**本文抜粋**.
..........
(58)【調査した分野】(Int.Cl.,DB名)
【発明の概要】
【発明が解決しようとする課題】
【0004】
しかしながら、前記した従来の天井材落下防止構造では、天井材の表面の天井板同士は、目地を介して配置されており、互いに固定されていないので、天井板が単体で野縁などの天井下地材から離反して落下する虞があるという問題があった。
【0005】
このような観点から、本発明は、天井材が落下し難い天井材落下防止構造を提供することを課題とする。
【課題を解決するための手段】
【0006】
前記課題を解決するための請求項1に係る発明は、吊ボルトに支持された天井材の落下を防止する天井材落下防止構造において、前記吊ボルトに係止された吊ワイヤと、天井板の下面に敷設された天井受ワイヤと、前記吊ワイヤと前記天井受ワイヤとを接続する接続金具とを備えており、前記吊ワイヤと前記天井受ワイヤとは、前記接続金具を介して前記天井板に形成された開口部の近傍で接続されており、前記接続金具は、前記開口部の開口縁部に係止されていることを特徴とする天井材落下防止構造である。
【0007】
このような構成によれば、吊ボルトに係止された吊ワイヤと天井受ワイヤとを接続しているので、万一天井板が天井下地材から外れても、吊ワイヤを介して吊ボルトに接続された天井受ワイヤで支持することができる。また、天井受ワイヤを接続するための接続金具が天井板に係止されているので、天井受ワイヤが弛むことなく、天井受ワイヤを天井板の間近で張設できる。したがって、天井板を天井受ワイヤで確実に受けることができる。
【0008】
本発明では、前記接続金具は、両端部が前記開口縁部に係止されるプレート部と、前記吊ワイヤと前記天井受ワイヤとを一体に挟持するボルトクリップとを備えており、前記ボルトクリップは、前記プレート部に係止されているものが好ましい。このような構成によれば、ボルトクリップがプレート部に係止されているので、ボルト締めの作業を行い易い。また、ボルトクリップで吊ワイヤと天井受ワイヤを容易に且つ確実に接続することができる。
【0009】
また、本発明では、前記天井板の下面には、強化繊維と塗料とを備えてなる補強塗膜層が敷設されており、前記補強塗膜層は、複数の前記天井板に跨るように形成されているものが好ましい。このような構成によれば、天井受ワイヤおよび吊ワイヤの設置箇所を低減しつつ、天井板落下防止効果を得ることができる。
..........
**データ記録**.
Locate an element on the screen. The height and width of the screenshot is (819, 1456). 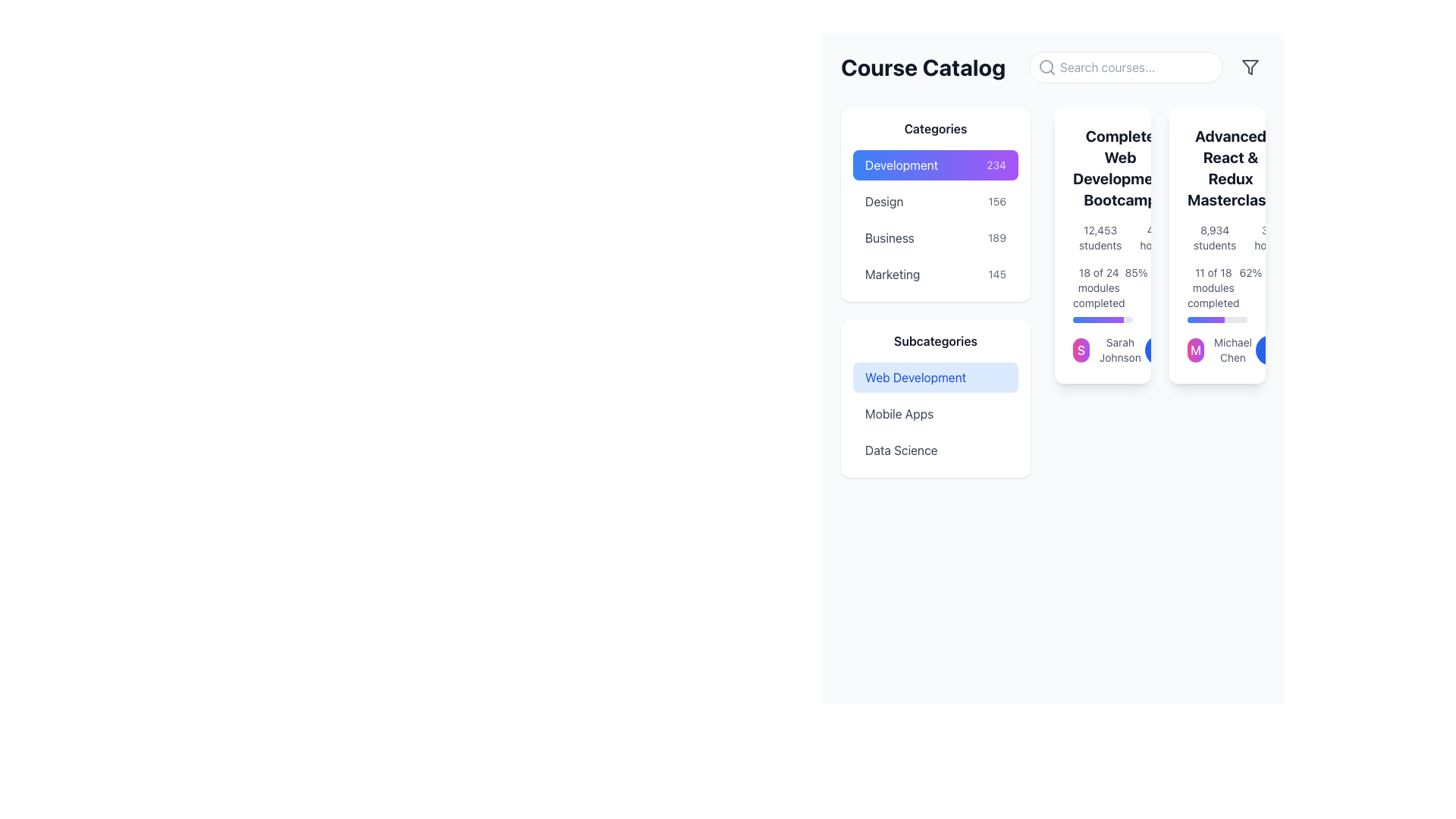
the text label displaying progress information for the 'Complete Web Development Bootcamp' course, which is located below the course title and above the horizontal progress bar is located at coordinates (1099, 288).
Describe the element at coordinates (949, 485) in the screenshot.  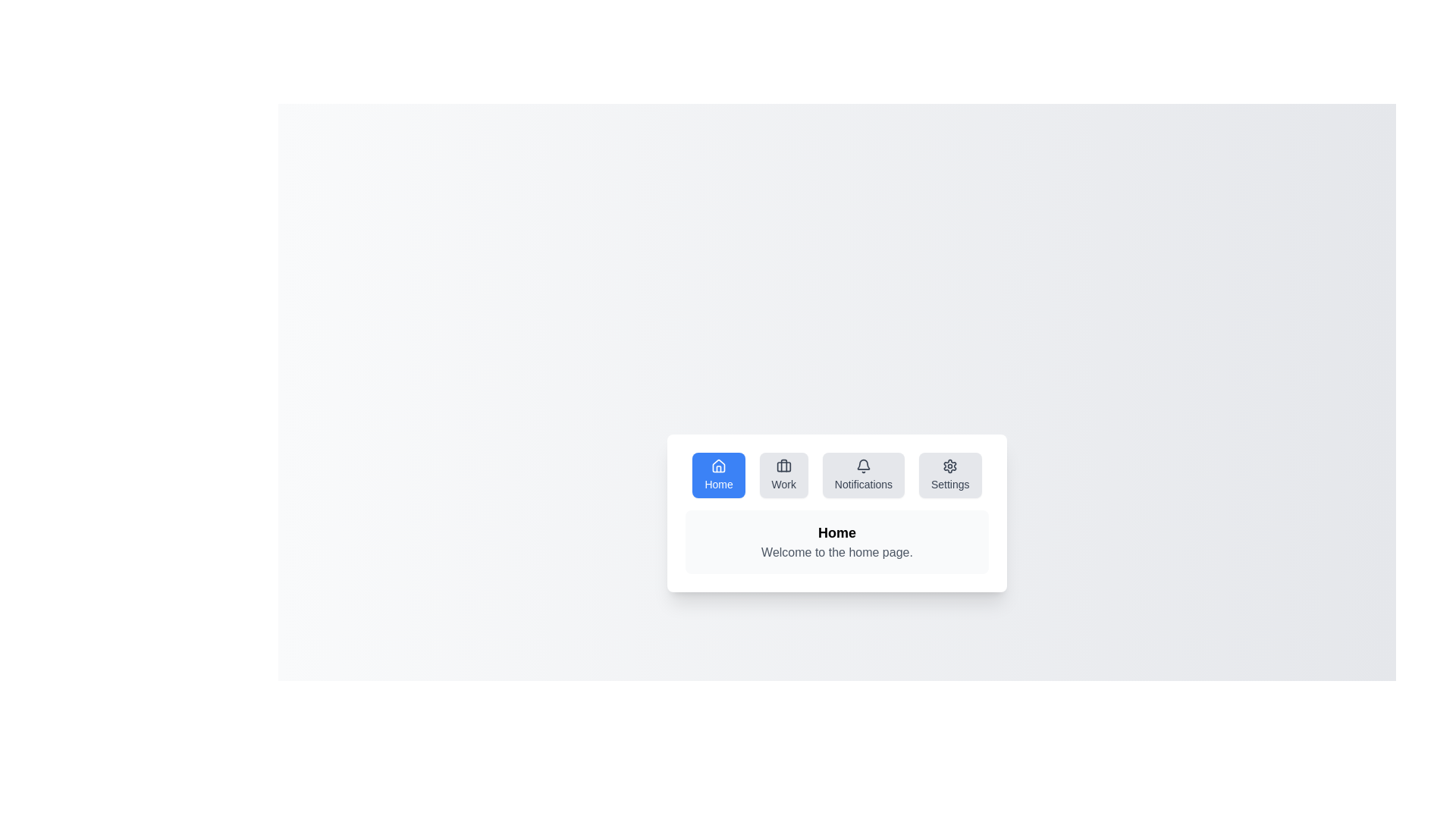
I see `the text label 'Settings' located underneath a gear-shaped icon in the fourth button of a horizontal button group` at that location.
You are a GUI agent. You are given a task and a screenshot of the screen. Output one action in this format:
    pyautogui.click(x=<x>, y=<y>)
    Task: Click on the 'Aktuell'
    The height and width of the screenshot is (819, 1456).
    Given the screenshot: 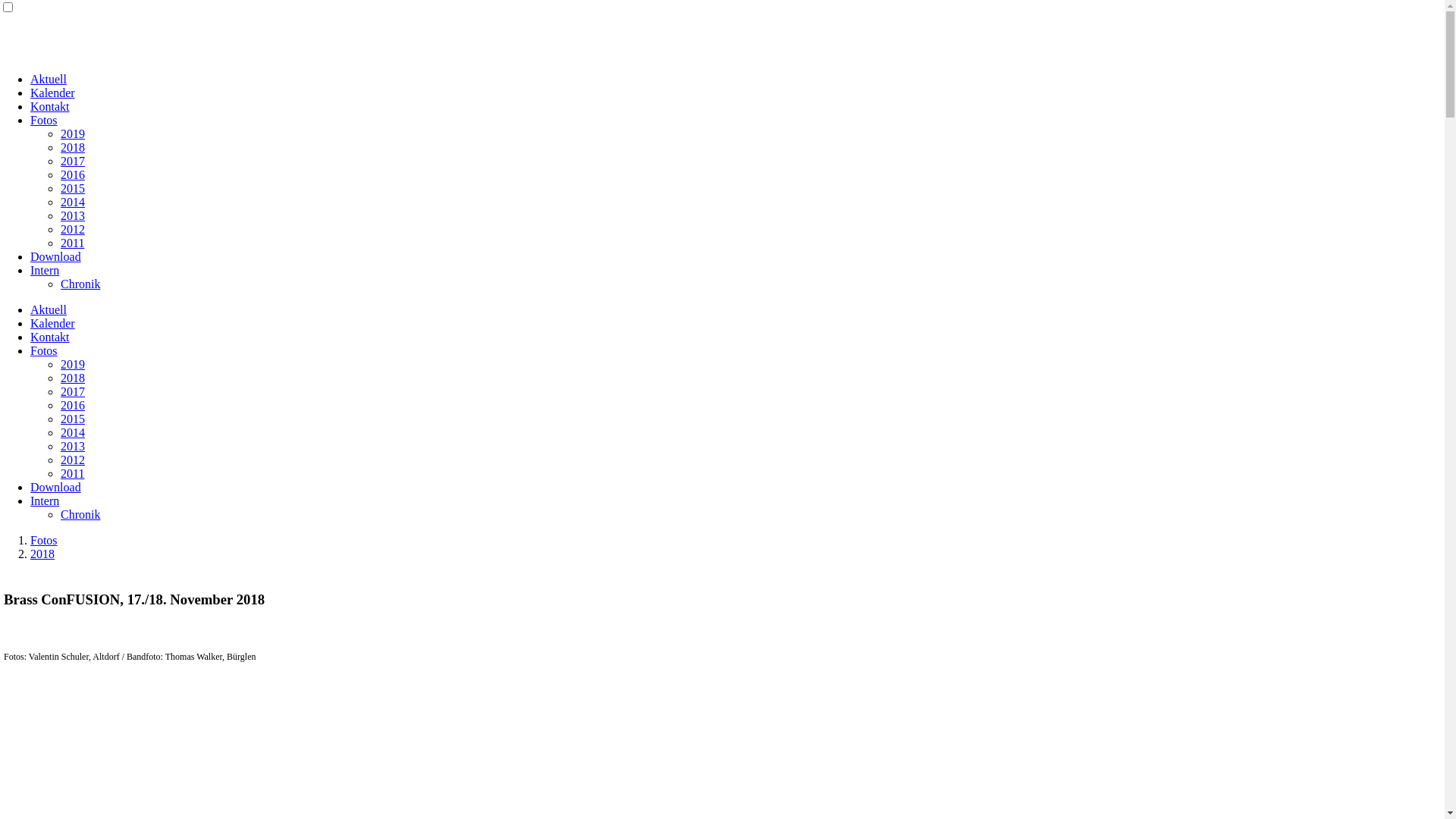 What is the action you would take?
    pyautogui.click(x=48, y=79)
..........
**指示 1**.
エントリの先頭から「at that location.」を含む行までを、両端の行も含めて一字一句変えずに出力してください。画像は回答に含めないでください。
**指示 2**.
天井材落下防止構造についての文章を、最後の段落の後に続けて書き進めてください。

**回答 1**.
Locate an element on the screen. The height and width of the screenshot is (819, 1456). 
the text label displaying progress information for the 'Complete Web Development Bootcamp' course, which is located below the course title and above the horizontal progress bar is located at coordinates (1099, 288).
Describe the element at coordinates (949, 485) in the screenshot.  
I see `the text label 'Settings' located underneath a gear-shaped icon in the fourth button of a horizontal button group` at that location.

**回答 2**.
【0010】
さらに、前記補強塗膜層は、前記天井板の表面に繊維強化塗料を塗布することで形成されることが好ましい。このような構成によれば、補強塗膜層を天井板の表面に容易に形成することができるので、従来の天井落下防止を図るネットの設置作業と比較して工期の短縮と施工費用の低減を図ることができる。
【0011】
また、前記補強塗膜層は、前記天井受ワイヤと交差する方向に延在していることが好ましい。このような構成によれば、補強塗膜層と天井受ワイヤとが格子状に配置されるので、天井板落下防止効果をより一層高めることができる。
【発明の効果】
【0012】
本発明に係る天井材落下防止構造によれば、天井材を天井受ワイヤで確実に受けることができるので、天井材が落下し難い。
【図面の簡単な説明】
【0013】
【
図1】本発明の実施形態に係る天井材落下防止構造を示した断面図である。
【
図2】本発明の実施形態に係る天井材落下防止構造を示した斜視図である。
【
図3】本発明の実施形態に係る天井材落下防止構造を示した見上げ平面図である。
【
図4】接続金具で吊ワイヤと天井受ワイヤとを接続した状態を示した一部断面側面図である。
【
図5】接続金具のプレート部を示した三面図であって、(a)は側面図、(b)は正面図、(c)は平面図である。
【
図6】接続金具のプレート部を示した斜視図である。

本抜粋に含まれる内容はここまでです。